It illustrates yet again why we need ECF platforms to be run by professionals who have some skin in the game and why we need a more open and certainly more honest approach to assessing businesses using this form of financing. Before it is all too late.

Who can you trust?


Crowdcube claim to have raised over £27m in Q1 of 2017. Beauhurst have just produced what they call a report that analyses all ECF funding in non listed Companies for Q1 2017. In it Crowdcube had only £23m. £4m is large gap even for Crowdcube.

We know the Beauhurst report is wrong as it doesnt include several established platforms and does include the bizzare one hit wonder, AllBright. This sexist platform (girls only) has achieved just one raise in the period   - an astonishing £50k. Whatever happened to bra burning?

Growthdeck, not included at all, must have done better than this?

You have to wonder with Beauhurst if they ever consider taking money for inclusions?

How Crowdcube come to £27m is a mystery. No doubt some clever number play at hand. Crowdcube are nothing it not clever with their numbers. 

You definitely cannot trust the man in the picture either. 

Wednesday, 10 May 2017

Just like buses


Secondary Markets are all the rage. Following our last post on Secondary Markets, we understand that a current Crowdcube pitch , Derby Brewing, has come to an agreement with Asset Match for the sale of its shares.

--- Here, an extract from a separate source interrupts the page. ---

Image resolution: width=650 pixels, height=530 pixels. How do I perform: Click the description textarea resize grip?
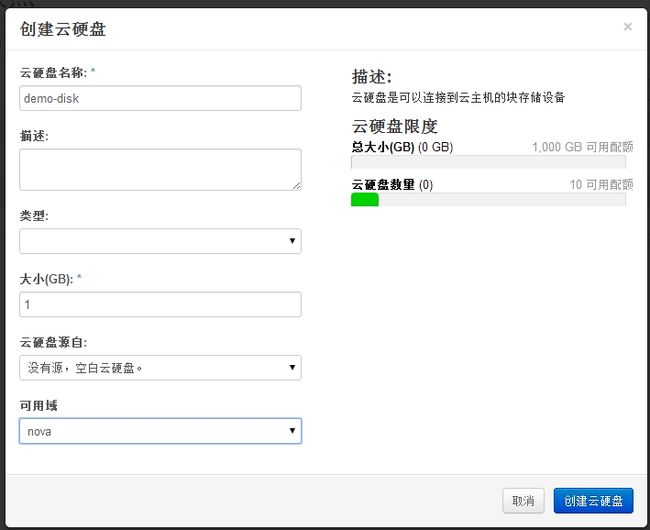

This may seem a little premature.

Derby Brewing is currently a long way from completing on Crowdcube, with just 7 days left. It has already played the discount card by lowering its valuation. The company has no share capital to speak of at the moment, with most of the money in the company there by way of directors loans and mortgages. Its a typical successful, family run business. 

So one assumes this deal with AM, is on the basis that CC shareholders will have a way of realising their investment. No timeline is offered but realistically it has to be 2 years plus. So why announce it now?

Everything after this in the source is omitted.